Internet et le livre numérique ont-il tué le livre papier ? Non. 90% des revenus des éditeurs est constitué de l'édition papier. Le synthétiseur a-t-il remplacé les musiciens et tous les instruments qu'il imite ? Non. L'IA va détruire des emplois, mais en créera d’autres. Paradoxalement, l'IA pourrait ainsi nous rendre plus humains en nous permettant de nous concentrer sur le relationnel, l’émotionnel et l’artisanal, laissant les machines faire le reste (tant qu'elles demeurent sous notre contrôle), en créant de nouveaux métiers ou en en valorisant d'autres :

- supervision et maintenance des systèmes d'IA : Des ingénieurs en IA, des éthiciens de l'IA, des auditeurs d'algorithmes ;

- créativité et innovation : des artistes, des designers, des chercheurs, des entrepreneurs, dont le travail sera augmenté par l'IA plutôt que remplacé ;

-métiers de l'artisanat : tout ce qui est fait par la main de l'homme, de la gastronomie à la restauration d'objets anciens ;

- métiers relationnels et émotionnels : les soins aux personnes âgées, l'éducation personnalisée, la psychothérapie, les métiers de l'artisanat ou de la gastronomie, où la dimension humaine est irremplaçable ;

-compétences hybrides : des rôles qui combinent une expertise humaine avec la capacité à interagir et à tirer parti des systèmes d'IA ;

-etc.

L’avènement de trois castes

Pour autant, c'est la structure de notre société qui risque d'être bouleversée avec l'avènement de trois castes distinctes, dont on perçoit déjà l'existence :

LES OISIFS DÉPENDANTS (70% de la population)

LES TRAVAILLEURS DÉPENDANTS (25% de la population)

LES OISIFS DOMINANTS (5% de la population)

La caste des oisifs dépendants sera majoritaire.
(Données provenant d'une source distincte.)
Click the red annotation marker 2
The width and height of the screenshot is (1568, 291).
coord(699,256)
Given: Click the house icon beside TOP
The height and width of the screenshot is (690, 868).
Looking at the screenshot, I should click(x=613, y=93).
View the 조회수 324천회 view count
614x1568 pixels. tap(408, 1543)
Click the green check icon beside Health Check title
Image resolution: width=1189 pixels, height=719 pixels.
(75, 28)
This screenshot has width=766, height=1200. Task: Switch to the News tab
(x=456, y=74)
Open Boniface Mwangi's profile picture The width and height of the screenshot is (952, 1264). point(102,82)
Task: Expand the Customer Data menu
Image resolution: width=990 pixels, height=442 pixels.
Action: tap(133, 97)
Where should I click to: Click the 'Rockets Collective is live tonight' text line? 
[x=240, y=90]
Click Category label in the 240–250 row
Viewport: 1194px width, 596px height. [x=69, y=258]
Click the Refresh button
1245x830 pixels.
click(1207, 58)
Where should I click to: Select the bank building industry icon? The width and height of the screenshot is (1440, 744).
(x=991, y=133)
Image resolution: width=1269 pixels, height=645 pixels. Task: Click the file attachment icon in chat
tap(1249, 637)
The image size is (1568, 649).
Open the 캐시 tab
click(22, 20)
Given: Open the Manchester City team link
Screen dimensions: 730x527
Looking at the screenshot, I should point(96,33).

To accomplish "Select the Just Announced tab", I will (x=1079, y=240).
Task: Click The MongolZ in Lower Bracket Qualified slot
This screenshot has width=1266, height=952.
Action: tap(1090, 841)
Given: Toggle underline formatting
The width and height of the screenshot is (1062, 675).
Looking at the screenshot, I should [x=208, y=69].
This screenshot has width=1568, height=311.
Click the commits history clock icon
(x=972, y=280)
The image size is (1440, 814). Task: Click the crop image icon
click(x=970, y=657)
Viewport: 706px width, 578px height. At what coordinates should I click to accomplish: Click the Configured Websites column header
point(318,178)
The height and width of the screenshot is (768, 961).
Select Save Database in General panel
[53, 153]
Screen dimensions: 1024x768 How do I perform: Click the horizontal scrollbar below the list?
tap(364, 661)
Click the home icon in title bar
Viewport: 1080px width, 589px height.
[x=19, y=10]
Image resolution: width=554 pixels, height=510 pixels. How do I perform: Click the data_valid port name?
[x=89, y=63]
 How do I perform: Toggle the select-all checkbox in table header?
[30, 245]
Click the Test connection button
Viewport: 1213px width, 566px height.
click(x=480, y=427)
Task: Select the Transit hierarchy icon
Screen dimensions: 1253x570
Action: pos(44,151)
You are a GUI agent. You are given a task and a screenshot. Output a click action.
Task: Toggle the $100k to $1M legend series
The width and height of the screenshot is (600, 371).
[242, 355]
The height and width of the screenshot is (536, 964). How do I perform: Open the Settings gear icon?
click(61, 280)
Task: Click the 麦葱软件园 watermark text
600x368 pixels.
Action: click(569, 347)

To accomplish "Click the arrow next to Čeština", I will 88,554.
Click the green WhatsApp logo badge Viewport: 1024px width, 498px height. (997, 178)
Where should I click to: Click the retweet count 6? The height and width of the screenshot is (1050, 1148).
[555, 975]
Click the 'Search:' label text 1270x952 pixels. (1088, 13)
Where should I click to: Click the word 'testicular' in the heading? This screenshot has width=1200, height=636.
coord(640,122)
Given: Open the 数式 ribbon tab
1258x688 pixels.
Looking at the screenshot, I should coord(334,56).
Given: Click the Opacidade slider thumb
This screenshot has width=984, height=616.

Elle correspondra à la population la plus nombreuse, dont le travail aura été largement automatisé par la machine puis par l'IA. Comme c’est déjà allègrement le cas aujourd’hui avec la dépendance aux aides sociales, cette caste dépendra majoritairement de revenus publics (potentiellement un revenu universel ou d'autres formes d'assistance). Le mode de vie de cette population à l’oisiveté forcée, sera accès sur la mise sous tutelle sociale, personnelle, culturelle, professionnelle et émotionnelle. Leur oisiveté sera contrôlée par l’accès massif et l’incitation permanente au divertissement passif (médias virtuels, jeux, réseaux sociaux) pour maintenir le calme et la conformité tout en leur donnant l’illusion d’une utilité ou d’une vie sociale. Dans un tel système, cette caste dépendante constituera un risque pour la structure de notre société démocratique. En effet, une population majoritaire et financièrement dépendante de l'État devient extrêmement vulnérable au chantage politique. Cette majorité est votante, elle est au cœur du système démocratique. Les dirigeants pourraient donc menacer de couper ou de réduire les aides si cette majorité oisive ne se conforme pas à leurs volonté et décisions. Cela maintiendrait une démocratie de façade, où la liberté de choix et d'expression apparentes serait gravement compromise par la peur de la précarité. L'absence de participation active et significative à la vie économique pourrait aussi éroder le sentiment de citoyenneté et de responsabilité, sans pour autant donner à cette caste endormie de contre-pouvoir.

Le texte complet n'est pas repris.